Endolithic microorganisms (those living inside rocks) occur in hot and cold deserts and exist under extreme environmental conditions. These conditions are discussed on a comparative basis. Quantitative estimates of biomass are comparable in hot and cold deserts. Despite the obvious differences between the hot and cold desert environment, survival strategies show some commom features. These endolithic organisms are able to 'switch' rapidly their metabolic activities on and off in response to changes in the environment. Conditions in hot deserts impose a more severe environmental stress on the organisms than in the cold. Antarctic desert. This is reflected in the composition of the microbial flora which in hot desert rocks consist entirely of prokaryotic microorganisms, while under cold desert conditions eukaryotes predominate.

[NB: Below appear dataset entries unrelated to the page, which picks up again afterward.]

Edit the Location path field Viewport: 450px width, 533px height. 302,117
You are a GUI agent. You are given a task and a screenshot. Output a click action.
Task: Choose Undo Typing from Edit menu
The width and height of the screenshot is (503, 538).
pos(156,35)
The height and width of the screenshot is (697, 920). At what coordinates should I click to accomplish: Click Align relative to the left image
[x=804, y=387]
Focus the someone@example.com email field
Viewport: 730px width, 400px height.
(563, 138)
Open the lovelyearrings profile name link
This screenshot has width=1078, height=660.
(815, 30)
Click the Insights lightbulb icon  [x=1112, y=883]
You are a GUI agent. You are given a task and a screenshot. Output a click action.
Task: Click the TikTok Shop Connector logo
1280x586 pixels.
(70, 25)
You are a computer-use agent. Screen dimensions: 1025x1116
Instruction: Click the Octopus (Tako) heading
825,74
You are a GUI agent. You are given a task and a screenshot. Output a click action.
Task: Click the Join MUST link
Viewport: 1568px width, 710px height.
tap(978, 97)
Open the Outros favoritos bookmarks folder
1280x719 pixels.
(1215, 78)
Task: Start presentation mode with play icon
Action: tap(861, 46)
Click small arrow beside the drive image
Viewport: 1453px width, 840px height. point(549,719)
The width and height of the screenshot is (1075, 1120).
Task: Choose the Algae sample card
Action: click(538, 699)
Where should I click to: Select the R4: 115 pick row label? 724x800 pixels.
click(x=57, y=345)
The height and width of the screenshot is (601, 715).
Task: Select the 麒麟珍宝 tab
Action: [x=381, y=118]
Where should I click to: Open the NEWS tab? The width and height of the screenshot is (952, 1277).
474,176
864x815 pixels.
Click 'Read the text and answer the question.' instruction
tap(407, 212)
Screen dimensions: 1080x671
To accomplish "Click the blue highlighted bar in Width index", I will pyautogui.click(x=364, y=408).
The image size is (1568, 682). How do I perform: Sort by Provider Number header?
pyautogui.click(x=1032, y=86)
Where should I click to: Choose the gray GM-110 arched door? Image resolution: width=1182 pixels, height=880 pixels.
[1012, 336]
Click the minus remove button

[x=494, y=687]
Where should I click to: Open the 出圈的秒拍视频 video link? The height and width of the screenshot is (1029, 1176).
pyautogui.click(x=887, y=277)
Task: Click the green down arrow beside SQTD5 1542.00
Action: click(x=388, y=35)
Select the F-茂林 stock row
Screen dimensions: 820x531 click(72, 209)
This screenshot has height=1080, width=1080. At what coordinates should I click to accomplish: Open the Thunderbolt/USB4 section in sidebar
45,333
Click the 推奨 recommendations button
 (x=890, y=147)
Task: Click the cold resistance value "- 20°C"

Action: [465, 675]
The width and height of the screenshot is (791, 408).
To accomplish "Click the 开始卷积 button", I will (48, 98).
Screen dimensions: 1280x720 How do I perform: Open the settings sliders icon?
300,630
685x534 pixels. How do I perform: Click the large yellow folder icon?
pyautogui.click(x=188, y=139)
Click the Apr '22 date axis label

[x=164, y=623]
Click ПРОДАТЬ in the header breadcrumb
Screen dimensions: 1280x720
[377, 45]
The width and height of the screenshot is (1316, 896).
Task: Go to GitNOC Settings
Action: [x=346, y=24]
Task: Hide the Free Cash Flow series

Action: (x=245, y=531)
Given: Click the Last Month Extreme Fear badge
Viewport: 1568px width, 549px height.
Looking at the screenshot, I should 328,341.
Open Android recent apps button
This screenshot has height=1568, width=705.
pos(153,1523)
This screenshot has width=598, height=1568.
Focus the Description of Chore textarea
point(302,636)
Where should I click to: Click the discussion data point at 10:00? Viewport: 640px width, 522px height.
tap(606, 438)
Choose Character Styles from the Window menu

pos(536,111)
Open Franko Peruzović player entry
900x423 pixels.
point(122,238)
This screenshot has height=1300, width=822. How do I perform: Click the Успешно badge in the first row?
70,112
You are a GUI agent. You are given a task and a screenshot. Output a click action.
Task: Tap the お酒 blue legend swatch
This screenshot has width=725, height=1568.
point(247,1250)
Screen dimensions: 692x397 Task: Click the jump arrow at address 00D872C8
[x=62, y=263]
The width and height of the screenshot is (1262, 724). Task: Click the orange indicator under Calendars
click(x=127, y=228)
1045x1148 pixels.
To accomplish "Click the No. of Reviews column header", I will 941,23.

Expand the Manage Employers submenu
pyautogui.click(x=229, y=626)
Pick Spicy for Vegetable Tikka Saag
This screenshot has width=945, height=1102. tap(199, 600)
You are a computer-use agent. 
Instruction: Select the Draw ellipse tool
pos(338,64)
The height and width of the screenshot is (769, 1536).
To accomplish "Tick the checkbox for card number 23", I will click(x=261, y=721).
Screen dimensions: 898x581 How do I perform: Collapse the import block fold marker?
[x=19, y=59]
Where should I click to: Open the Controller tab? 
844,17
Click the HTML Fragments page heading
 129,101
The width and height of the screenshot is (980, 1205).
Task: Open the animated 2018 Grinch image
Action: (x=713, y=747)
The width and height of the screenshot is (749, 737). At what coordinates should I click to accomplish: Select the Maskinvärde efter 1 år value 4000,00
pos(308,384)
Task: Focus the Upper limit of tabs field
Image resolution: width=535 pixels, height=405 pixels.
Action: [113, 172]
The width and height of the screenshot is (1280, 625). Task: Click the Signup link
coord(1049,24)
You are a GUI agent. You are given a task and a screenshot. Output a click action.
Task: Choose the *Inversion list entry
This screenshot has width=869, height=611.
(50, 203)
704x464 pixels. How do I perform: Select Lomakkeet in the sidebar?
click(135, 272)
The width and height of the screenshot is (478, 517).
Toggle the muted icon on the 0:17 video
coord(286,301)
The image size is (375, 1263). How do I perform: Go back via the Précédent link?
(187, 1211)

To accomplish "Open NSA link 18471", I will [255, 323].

Many microorganisms ("oligotrophs") grow in distilled water: Pseudomonas spp., Caulobacter spp., Hyphomicrobium spp., Arthrobacter spp., Seliberia spp., Bactoderma alba, Corynebacterium spp., Amycolata (Nocardia) autotrophica, Mycobacterium spp., yeasts, and Chlorella spp. Also, certain lower fungi can be found here. In the laboratory, these organisms thrive on contaminations of the air (CO, hydrocarbons, H2, alcohols etc.). All are euryosmotic and often grow also in higher concentrations of salts and nutrients. Natural locations with extremely low nutrient levels (snow, rain water pools, springs, free ocean water, Antarctic rocks and soils) do not contain more than 1-5 mg/l of organic carbon. Oligotrophs found here are especially adapted to constant famine: they frequently live attached to surfaces, form polymers and storage products even while starving, and often aggregate. Many of these oligotrophs alter their morphology (surface to volume ratio) with changing nutrient concentrations. Extreme oligotrophs also occur in generally nutrient-rich environments such as sewage aeration tanks or compost soil. Here they are thought to survive in nutrient-depauperate microhabitats.